## Task to carry out
With the pictures omitted, please transcribe exactly the lines beginning at the one that contains "Task: Click the 総支給金額 column header" and ending with the last line of the records below.

(Stored items)
● ● ● ● ●
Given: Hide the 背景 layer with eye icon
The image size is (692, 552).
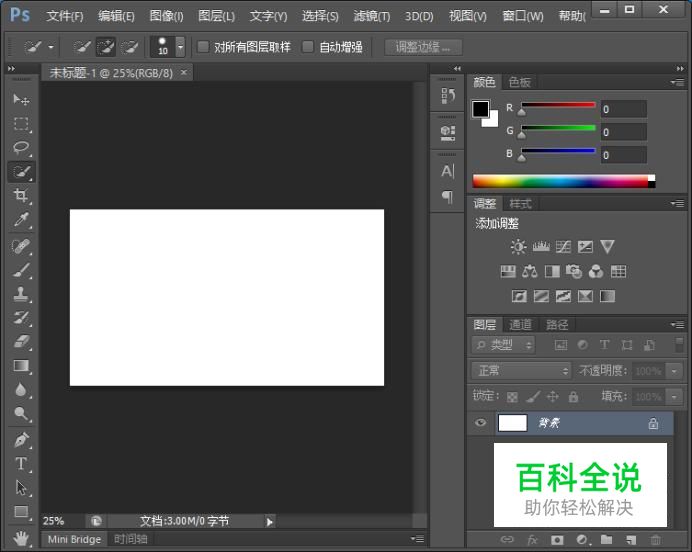Looking at the screenshot, I should click(x=481, y=423).
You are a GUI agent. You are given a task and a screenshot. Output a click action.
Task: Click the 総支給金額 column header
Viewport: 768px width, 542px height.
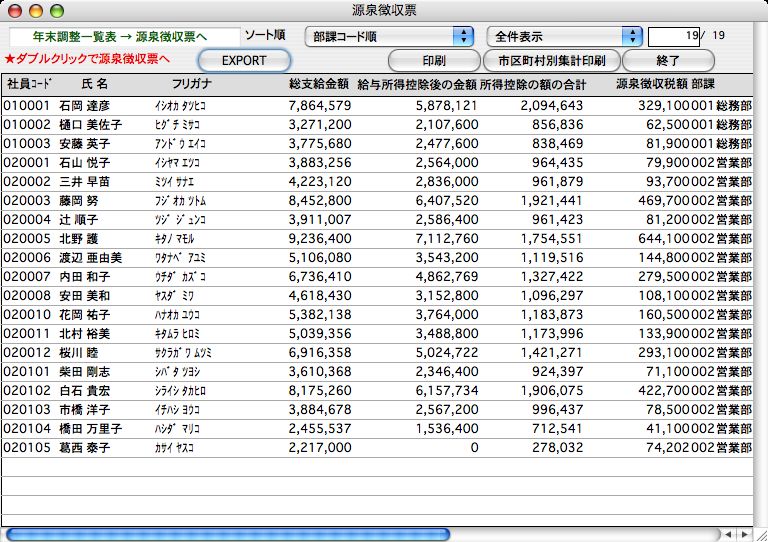(x=318, y=84)
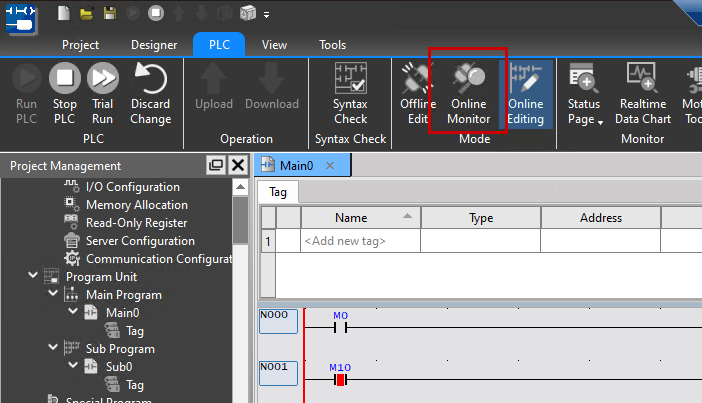The image size is (702, 403).
Task: Switch to the View ribbon tab
Action: pos(274,45)
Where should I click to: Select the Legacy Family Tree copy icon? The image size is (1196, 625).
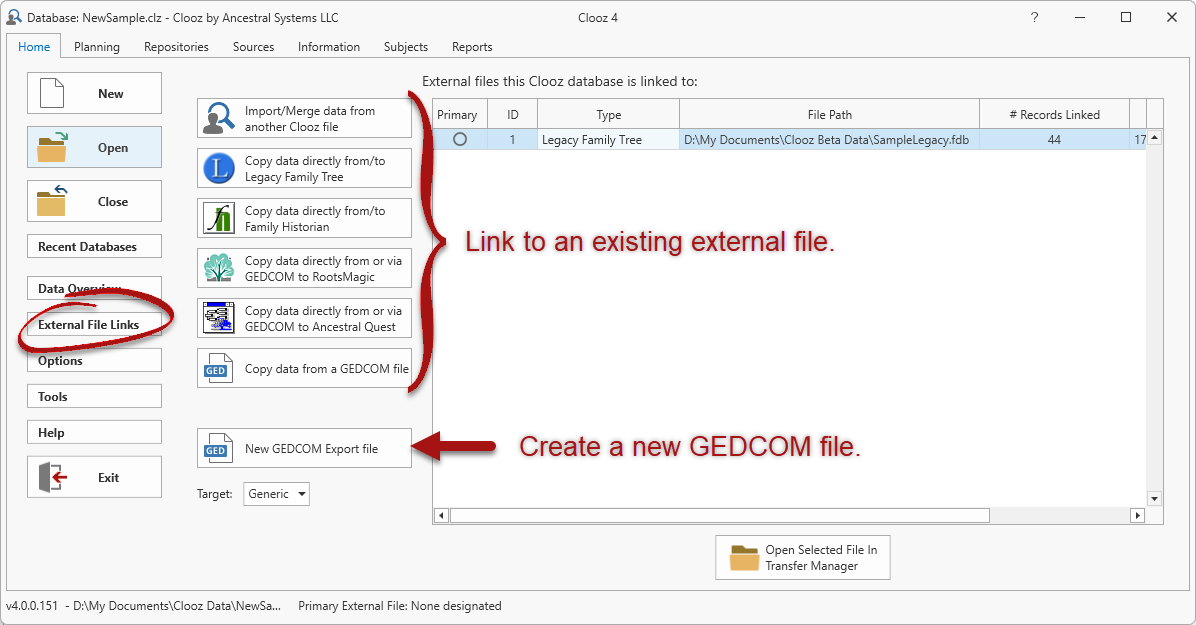click(218, 167)
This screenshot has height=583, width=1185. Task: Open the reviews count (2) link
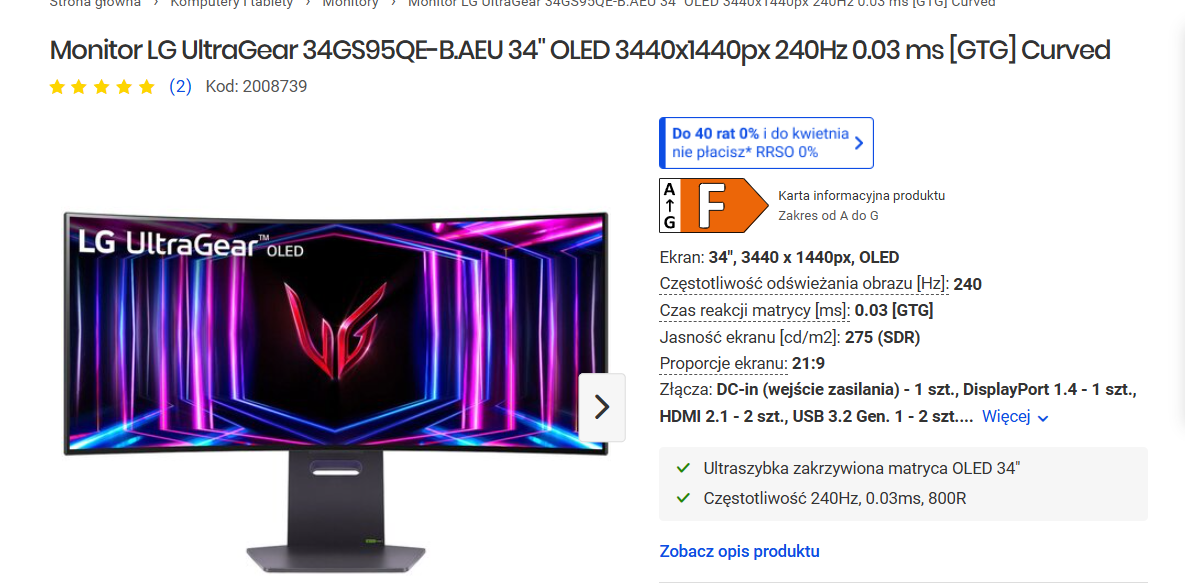[180, 86]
● ● ● ● ●
## Result of the exercise
Task: Click the 総支給金額 column header
Viewport: 768px width, 542px height.
(x=318, y=84)
The image size is (702, 403).
Task: Switch to the View ribbon tab
Action: pos(274,45)
Where should I click to: Select the Legacy Family Tree copy icon? The image size is (1196, 625).
click(218, 167)
This screenshot has height=583, width=1185. Task: Open the reviews count (2) link
[180, 86]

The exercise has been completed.